Each type of waste must be managed separately so as not to enter the water system and spread infection. This creates additional challenges for construction firms and MEP specialists, who respectively have to design and implement these systems.”

When it comes to power, there are even more problems, since hospitals must ensure a continuous supply of energy at all times. According to Clough, they may even require many different back-up systems to provide electricity in the event of a mains failure.

“This is especially important in an operating theatre where a mains failure can be a matter of life and death,” he says.

Thus, hospitals need to have back-up generators and uninterruptible power supplies installed during construction, which Clough says must be “connected through one or more primary automatic transfer switches, to emergency lighting systems, alarm systems, blood banks, nurses’ calling systems, telephone equipment, task illumination and receptacles in patient-critical areas.”

Linked to this issue is that of equipment installation. Since each division of the hospital is likely to require high-tech equipment, installation jobs would be extremely difficult for non-specialists.

“If you consider X-ray equipment for example,” says the Abu Dhabi designer, “it requires a specific power supply, certain wirings and cables, specific connections to the Building Management System (BMS), its own flooring requirements or platforms and room temperature control. The walls will also need to be insulated effectively to protect them from X-rays.”

And where multi-million pound machines such as MRI scanners need to be integrated, there is an added risk of serious financial outlay should the contractors take it upon themselves to install this kind of equipment and accidentally damage it.

Even where specialists are brought in, project managers should remain aware of the risk of damage caused by leaving equipment in the heat for long periods.

Tricky finishing works
The finishing works, sometimes perceived to be ‘post-construction works’, are extremely important in hospital building. According to technical experts, the need for perfection puts a substantial amount of pressure on those not only carrying out the finishes, but on the other contractors as well.

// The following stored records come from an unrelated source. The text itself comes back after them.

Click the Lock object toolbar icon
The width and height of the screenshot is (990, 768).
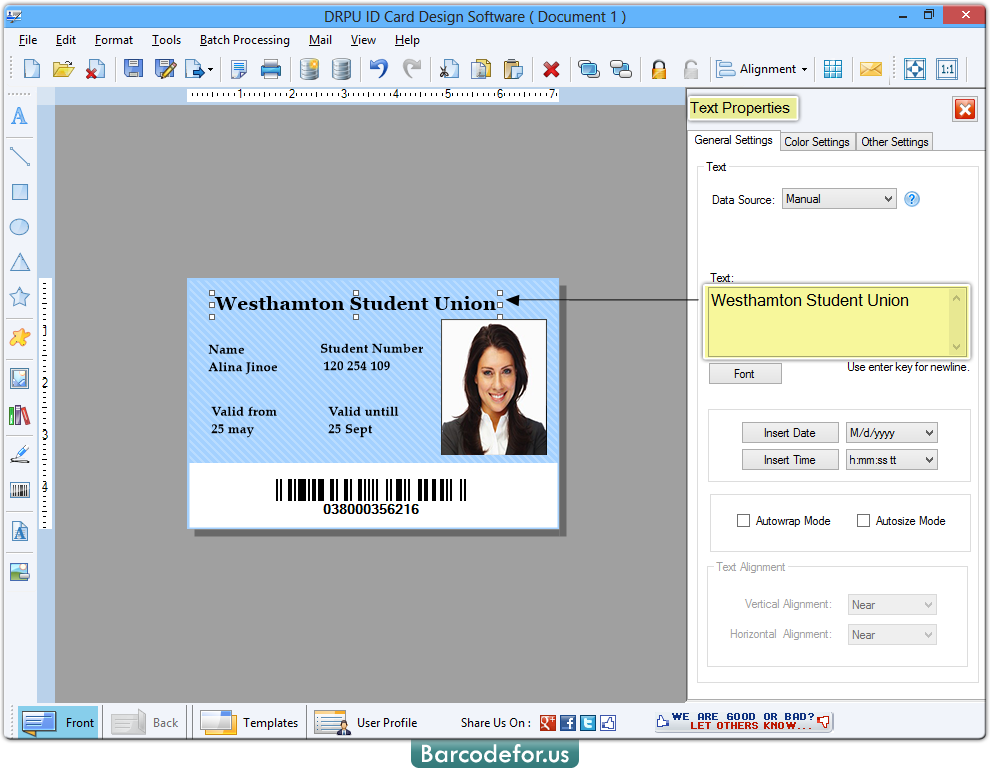click(x=659, y=69)
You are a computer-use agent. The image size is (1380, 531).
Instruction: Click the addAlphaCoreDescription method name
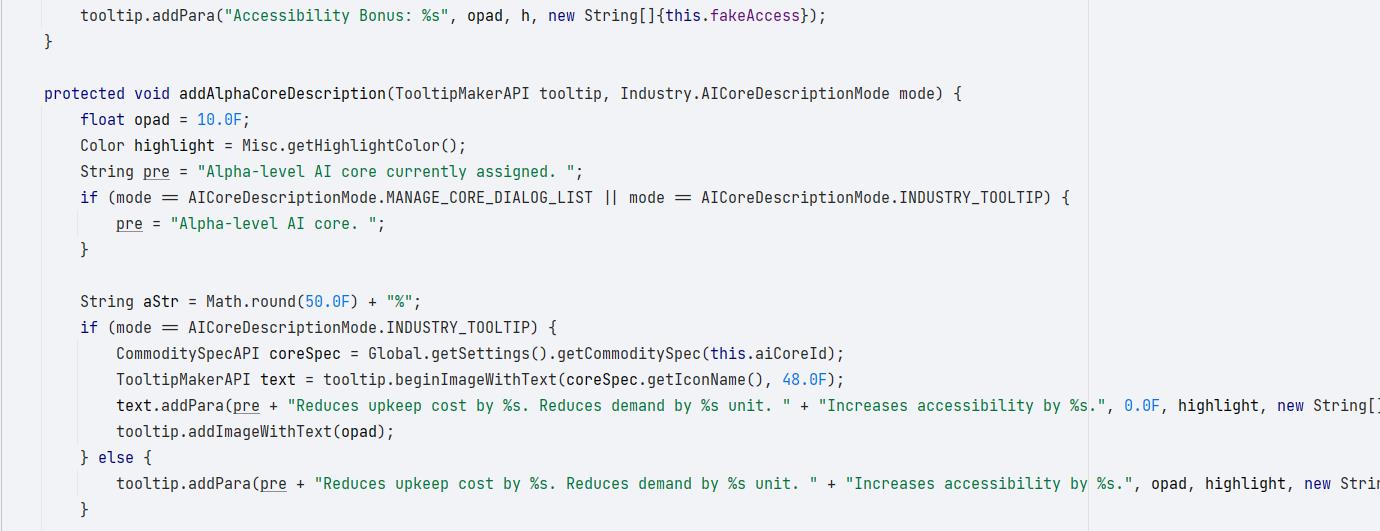282,94
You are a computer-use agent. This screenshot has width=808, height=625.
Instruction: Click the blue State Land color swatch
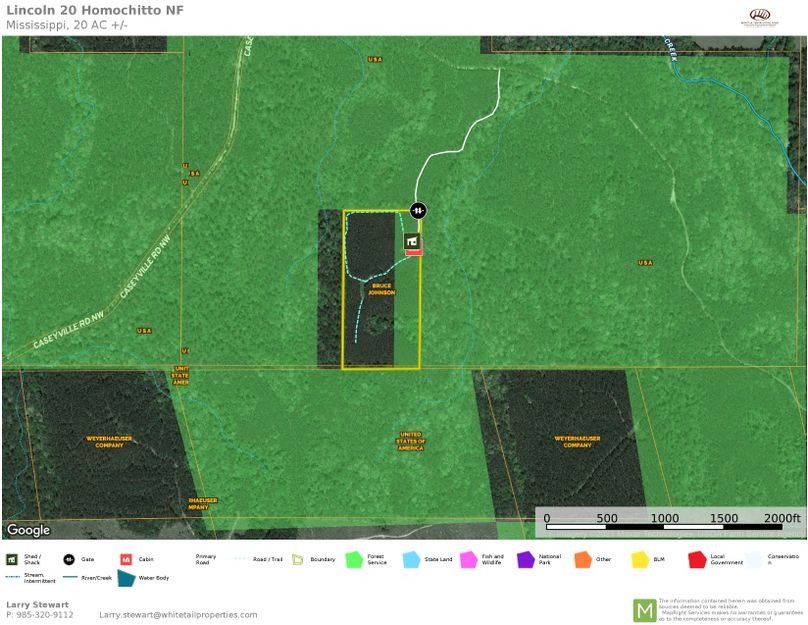(410, 560)
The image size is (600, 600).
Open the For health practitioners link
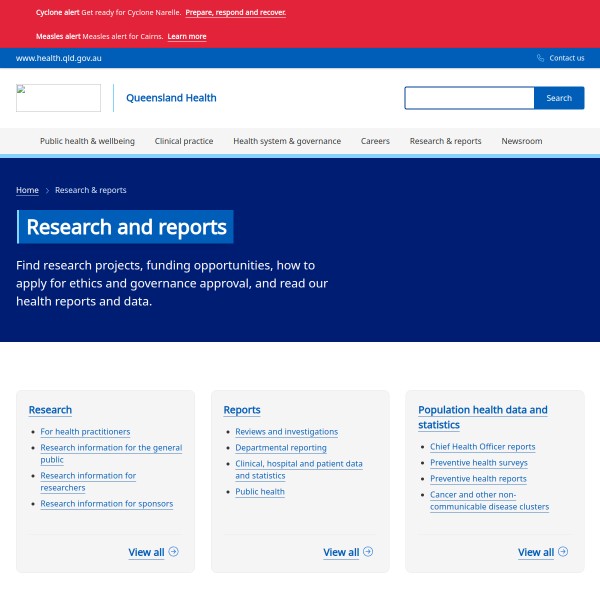pos(85,432)
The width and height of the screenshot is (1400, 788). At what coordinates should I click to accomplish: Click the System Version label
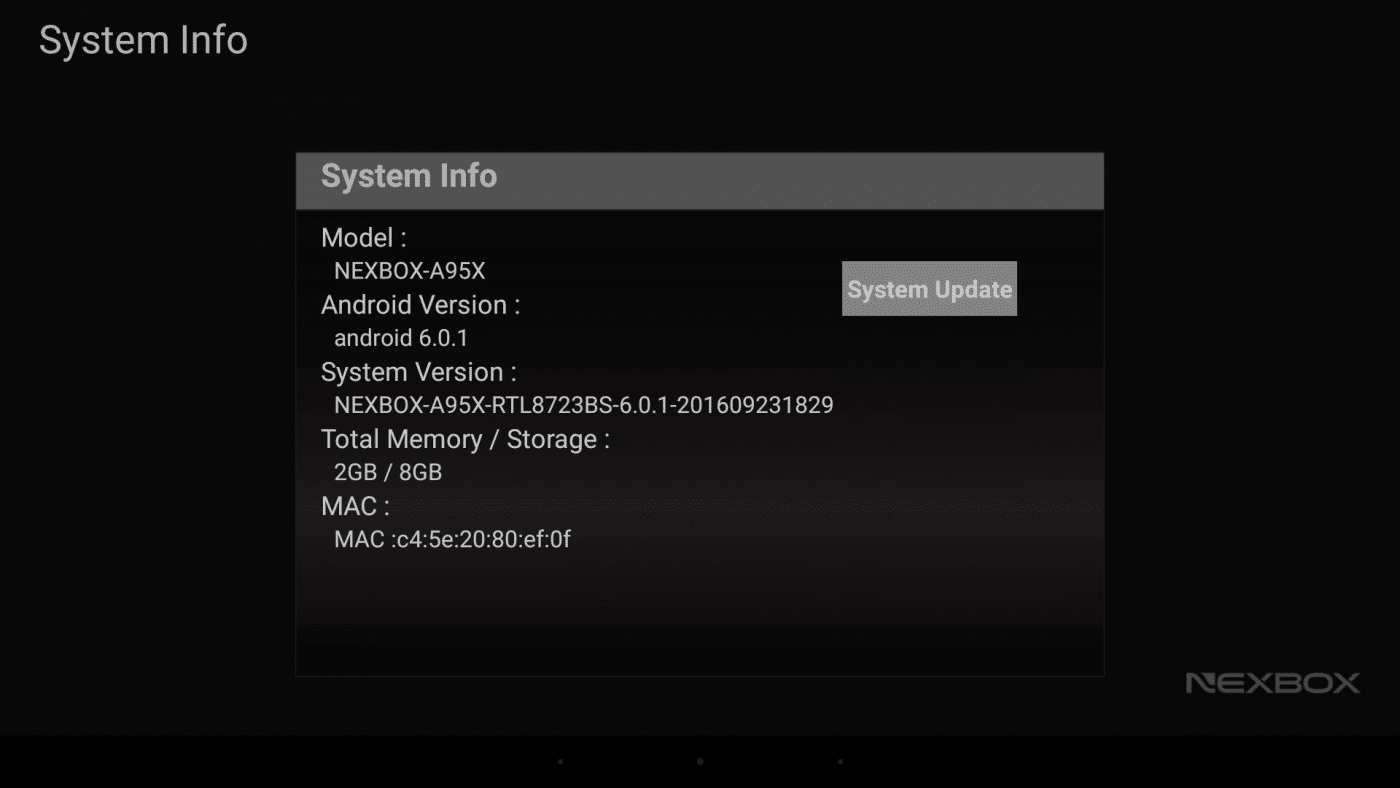(x=418, y=372)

“On completion, a hospital building has to be immaculately clean,” explains Clough. “This means that nothing other than the equipment required should be left in floor or ceiling voids, dust has to be kept to a minimum during all stages of the build and surfaces have to be sealed.”

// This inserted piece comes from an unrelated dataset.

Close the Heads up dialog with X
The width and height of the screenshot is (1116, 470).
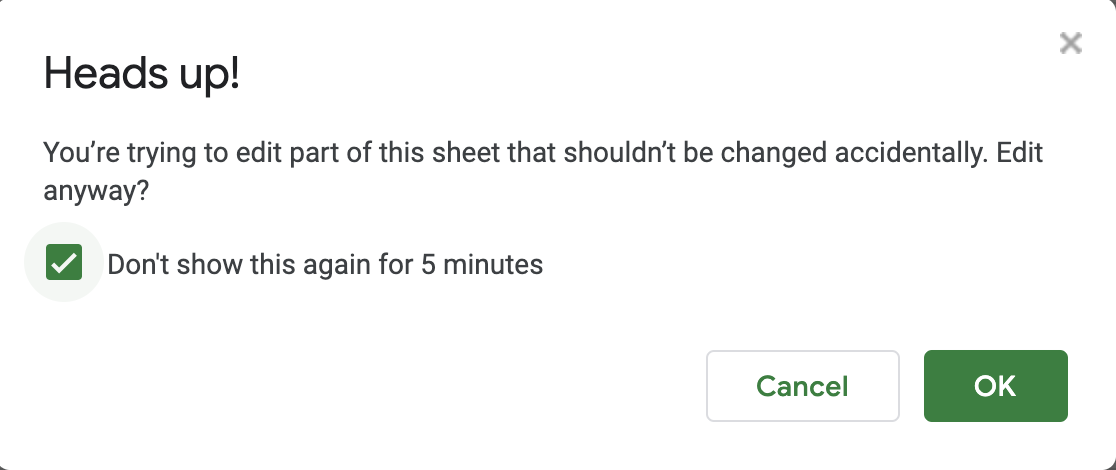click(1070, 43)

Central to these requirements is hygiene and the ongoing use of the building after construction – it being imperative to consider the long-term operation of the facility during the design, supply and construction phases.

“The paints and all the finishes must be washable and must not allow bacterial growth,” says the Abu Dhabi designer.

“All the materials and equipment installed must be suitable for their purpose for a long time without the need for regular repair and maintenance. In a hospital, you can’t tolerate failures or shut-downs for repairs.”

He adds that the public areas where operators expect heavy pedestrian and light equipment movement, must be fitted with heavy duty flooring and paintwork to protect them from damage.

Across the board, experts agree that successful hospital building boils down to quick and early coordination. This, on top of expert knowledge of the specific requirements, and an approach to building which is advanced as the systems themselves.

Integrated architecture and engineering is therefore paramount, alongside recognition that the hospital environment is profoundly influenced by the building form and envelope.